# Mitsubishi HC3800 DLP Projector: Official Thread



## mechman (Feb 8, 2007)

[img]http://www.hometheatershack.com/gallery/file.php?n=3071[/img] *Mitsubishi HC3800 DLP Home Theater Projector*
*Specifications*
Imaging Technology: 0.65" 1-Chip DMD, 12deg.LVDS, DDP3021
Brightness/Lumens: 1300 ANSI Lumens
Native Resolution: 1920 x 1080
Maximum Resolution: 1920 x 1200
Viewable Size: 50-300 inches
Contrast Ratio: 4,000 : 1 (on/off)
Color Wheel: 6-segment (RGBRGB)
Lens Throw Ratio: 1.38 - 2.06
Zoom & Focus Adjustment: Manual Focus & Zoom Lens (Zoom Ratio 1.5:1)
Horizontal Frequency: 15-80 kHz
Vertical Scan Rate: 50-85 Hz
Inputs: mini D-sub X1, RCA X1, S-Video X1, Component RCAX3, HDMI X1
Lamp Life: 5000 hours (low mode)
Noise Level: 31dB (standard mode) - 25dB (low mode)
MSRP: $1495

*True reproduction of the digital source with the latest DLPTM chip*

The HC3800 high definition projector features a new digital micromirror device (DMD) that enables smooth, true reproduction into finely detailed images with no noise or deterioration.
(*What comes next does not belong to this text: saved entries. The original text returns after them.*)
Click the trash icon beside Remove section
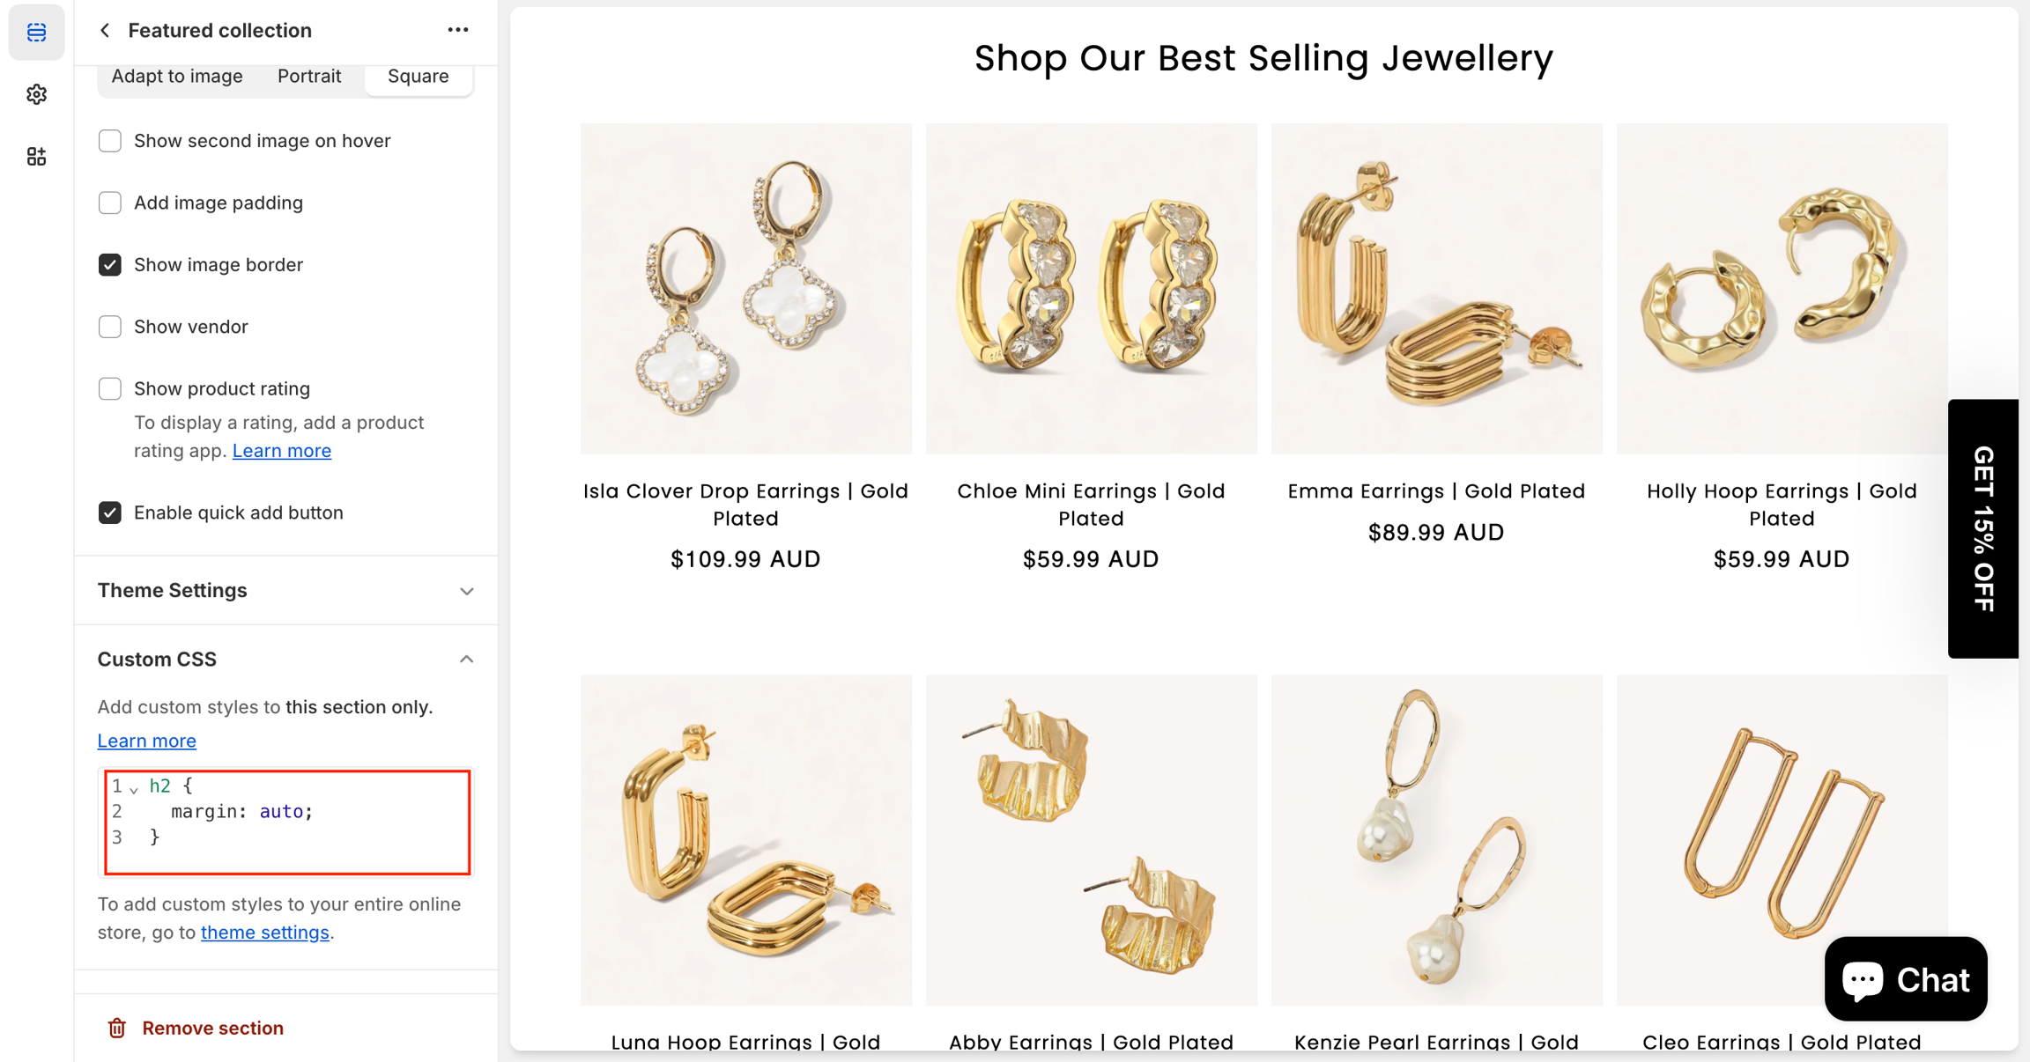The image size is (2030, 1062). pyautogui.click(x=117, y=1028)
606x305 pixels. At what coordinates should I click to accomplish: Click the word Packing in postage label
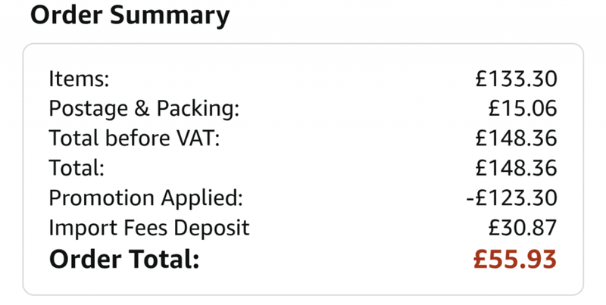(198, 109)
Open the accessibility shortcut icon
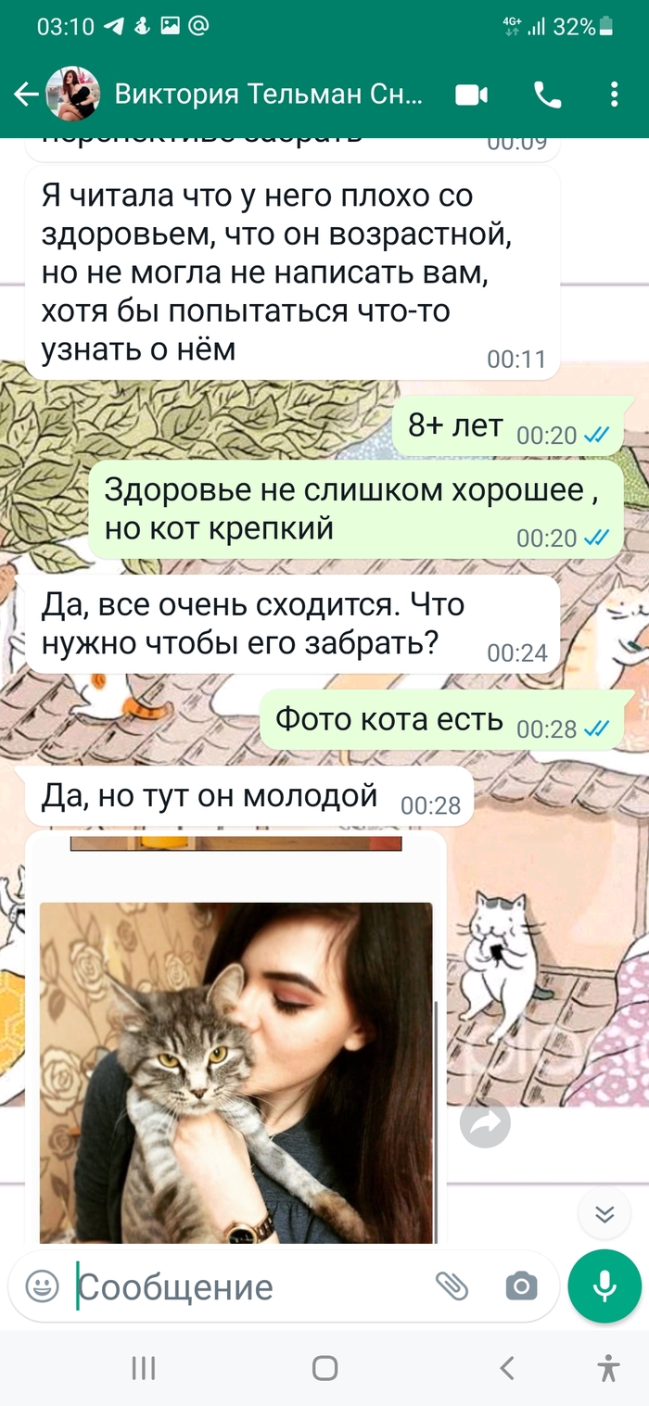649x1406 pixels. tap(608, 1368)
Densely embedded micromirrors improve the aperture ratio of the latest innovative 0.65 Digital Light Processing (DLPTM) chip, greatly reducing light fusion producing amazing 1080p HD images.

*Enhanced brightness, contrast and image depth for amazing HD projection*

With the HC3800 you can now transform your living room that can projection high definition broadcasting and Blu-ray sources. A fixed iris delivers 1300lm of brightness and 4000:1 native contrast for amazing brightness and contrast. The HC3800 also includes a newly developed Diamond Lens. This new Diamond Lens is a high performance 1.5 HD zoom lens that provides exquisite focus and image depth for greater installation flexibility and ultra-sharp picture performance.
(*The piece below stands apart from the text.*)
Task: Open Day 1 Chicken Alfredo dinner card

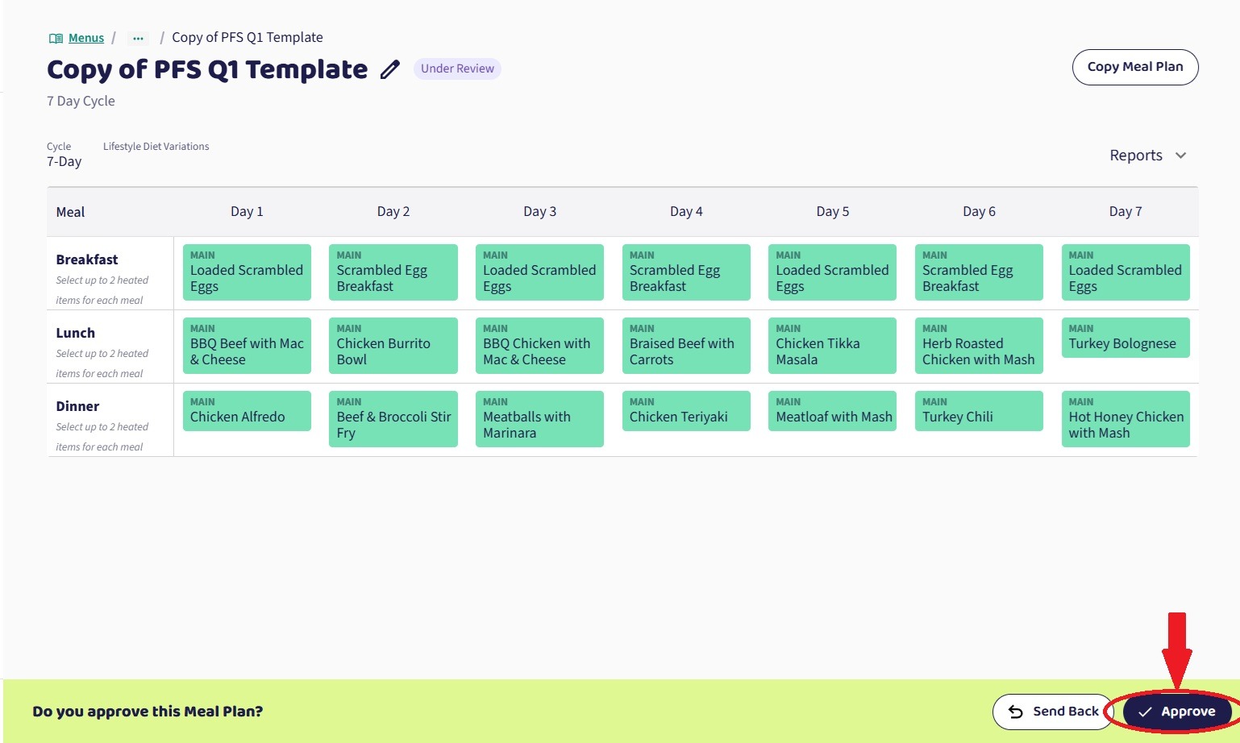Action: click(247, 411)
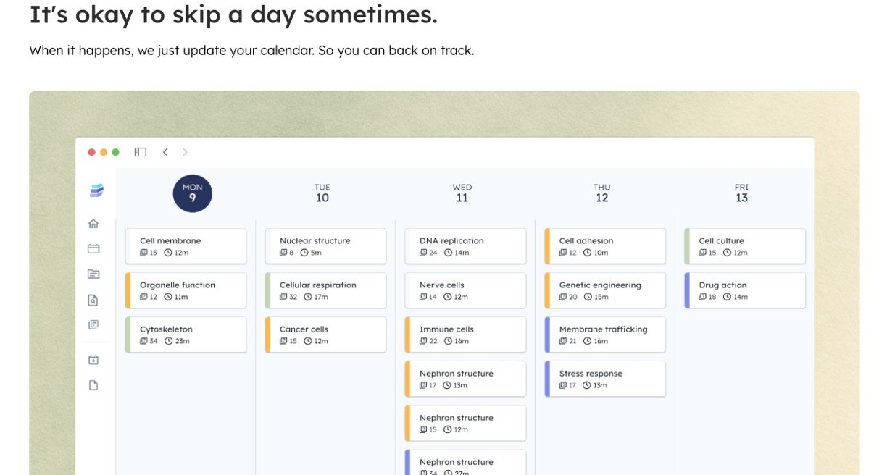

*Lifelike colors and gradation make even mid-range colors pop*

The HC3800 take color and gradation to a new level of quality. A six-segment color wheel, new color processing algorithm, BrilliantColorTM, and other innovations enable dazzling reproduction even with mid-range colors. Colors can be adjusted individually through the built-in color management function. 


*Features*

*Native 1080p* - High definition 1080p resolution for amazing picture quality

*HDMI connectivity* - Includes HDMI v1.3 input. Allows for a true digital connection for easy connections to your HD equipment.

*Anamorphic Mode Support* - Includes Anamorphic Mode 1 and Mode 2 support for your viewing enjoyment and convenience

*Color Management* - Our new color management feature allows users to adjust images to their color preferences. Red, green, blue, cyan, magenta and yellow can each be adjusted individually with out affecting the color quality of other colors.

*Diamond Lens* - The 4-cluster, 13-piece all-glass lens provides excellent focusing performance with 1.5x magnification of high-definition images.

*Ultra-Quiet Noise Level* - Amazing low 25dBA noise level (low mode), so you can sit back and enjoy your home theater picture instead of any distracting equipment noise level.

*RS232 support* - Convenient compatibility with 3rd party control devices

*Top Access Lamp* - Users can replace lamp with out taking down the projector if ceiling mounted. This design simplifies lamp replacements without turning the projector around or over when mounted on the ceiling or resting on a shelf.

*Long Lamp Life* - An amazing lamp life estimated to last up to 5000hrs. Provides owner with hours of home cinema watching enjoyment.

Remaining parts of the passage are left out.